▶ Assignment
Repeat word for word the opening stretch of the entries, from the first line through the line containing "Λάρνακα (1181, 446)".

▶ Excerpts from a dataset
────────

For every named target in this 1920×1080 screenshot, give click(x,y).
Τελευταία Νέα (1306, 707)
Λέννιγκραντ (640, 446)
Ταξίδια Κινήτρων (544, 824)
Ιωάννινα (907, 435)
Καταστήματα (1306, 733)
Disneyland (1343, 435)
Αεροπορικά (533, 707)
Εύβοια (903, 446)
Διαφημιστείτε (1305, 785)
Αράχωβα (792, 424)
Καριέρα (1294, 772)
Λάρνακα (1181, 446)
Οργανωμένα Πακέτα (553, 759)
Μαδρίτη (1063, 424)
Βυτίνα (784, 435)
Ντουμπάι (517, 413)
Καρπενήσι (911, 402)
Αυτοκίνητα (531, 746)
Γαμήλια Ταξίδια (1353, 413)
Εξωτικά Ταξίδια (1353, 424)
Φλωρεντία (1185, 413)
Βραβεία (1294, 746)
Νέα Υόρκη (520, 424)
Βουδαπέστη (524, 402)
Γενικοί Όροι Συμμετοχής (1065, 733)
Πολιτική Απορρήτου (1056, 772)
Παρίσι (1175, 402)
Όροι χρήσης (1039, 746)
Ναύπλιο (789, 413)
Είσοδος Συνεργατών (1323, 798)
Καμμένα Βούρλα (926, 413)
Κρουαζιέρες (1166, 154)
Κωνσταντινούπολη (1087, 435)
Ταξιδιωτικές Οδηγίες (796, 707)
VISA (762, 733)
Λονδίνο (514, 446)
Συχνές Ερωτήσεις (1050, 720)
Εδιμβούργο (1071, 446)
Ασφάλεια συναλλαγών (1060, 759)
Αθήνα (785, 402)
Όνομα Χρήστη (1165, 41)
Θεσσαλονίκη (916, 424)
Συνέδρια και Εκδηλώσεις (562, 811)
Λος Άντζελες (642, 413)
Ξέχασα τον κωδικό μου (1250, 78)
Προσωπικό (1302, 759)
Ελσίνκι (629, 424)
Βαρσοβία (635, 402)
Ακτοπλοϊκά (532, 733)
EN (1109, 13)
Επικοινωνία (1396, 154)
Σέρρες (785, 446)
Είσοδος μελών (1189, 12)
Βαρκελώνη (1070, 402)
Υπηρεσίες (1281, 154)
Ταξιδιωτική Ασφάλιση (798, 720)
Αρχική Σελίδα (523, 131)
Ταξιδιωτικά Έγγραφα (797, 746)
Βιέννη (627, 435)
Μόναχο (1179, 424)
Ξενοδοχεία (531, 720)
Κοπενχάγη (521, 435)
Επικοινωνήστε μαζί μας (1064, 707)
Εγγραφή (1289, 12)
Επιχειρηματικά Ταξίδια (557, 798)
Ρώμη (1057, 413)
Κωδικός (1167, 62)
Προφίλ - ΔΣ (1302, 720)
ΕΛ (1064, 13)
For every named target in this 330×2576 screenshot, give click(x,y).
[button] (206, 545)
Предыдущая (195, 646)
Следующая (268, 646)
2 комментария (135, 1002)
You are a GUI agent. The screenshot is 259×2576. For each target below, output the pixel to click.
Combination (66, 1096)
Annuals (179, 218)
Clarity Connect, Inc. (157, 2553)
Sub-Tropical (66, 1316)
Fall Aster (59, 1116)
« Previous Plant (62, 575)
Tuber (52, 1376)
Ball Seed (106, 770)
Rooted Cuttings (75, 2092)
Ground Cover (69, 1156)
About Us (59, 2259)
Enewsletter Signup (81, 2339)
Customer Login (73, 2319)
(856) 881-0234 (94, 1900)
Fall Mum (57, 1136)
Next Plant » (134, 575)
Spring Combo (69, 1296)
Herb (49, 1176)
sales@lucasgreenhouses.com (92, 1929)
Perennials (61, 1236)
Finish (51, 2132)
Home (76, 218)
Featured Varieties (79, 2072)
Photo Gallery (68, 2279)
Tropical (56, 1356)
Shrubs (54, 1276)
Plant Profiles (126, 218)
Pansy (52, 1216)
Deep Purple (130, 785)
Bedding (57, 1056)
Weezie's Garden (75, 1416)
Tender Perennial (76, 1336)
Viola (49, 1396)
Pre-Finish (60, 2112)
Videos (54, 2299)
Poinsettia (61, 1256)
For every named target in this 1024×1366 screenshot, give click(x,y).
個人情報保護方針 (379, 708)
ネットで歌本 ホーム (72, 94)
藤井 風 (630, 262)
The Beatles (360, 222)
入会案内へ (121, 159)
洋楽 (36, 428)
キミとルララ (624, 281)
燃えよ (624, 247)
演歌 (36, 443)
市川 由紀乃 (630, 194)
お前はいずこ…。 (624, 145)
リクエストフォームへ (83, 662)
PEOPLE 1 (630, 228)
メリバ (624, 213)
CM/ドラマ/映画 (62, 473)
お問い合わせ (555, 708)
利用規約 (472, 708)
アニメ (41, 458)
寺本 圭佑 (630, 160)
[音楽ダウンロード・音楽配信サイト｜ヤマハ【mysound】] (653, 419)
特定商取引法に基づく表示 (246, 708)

────────

▶ Result of this task
For every named target in this 1920×1080 screenshot, give click(x,y).
Τελευταία Νέα (1306, 707)
Λέννιγκραντ (640, 446)
Ταξίδια Κινήτρων (544, 824)
Ιωάννινα (907, 435)
Καταστήματα (1306, 733)
Disneyland (1343, 435)
Αεροπορικά (533, 707)
Εύβοια (903, 446)
Διαφημιστείτε (1305, 785)
Αράχωβα (792, 424)
Καριέρα (1294, 772)
Λάρνακα (1181, 446)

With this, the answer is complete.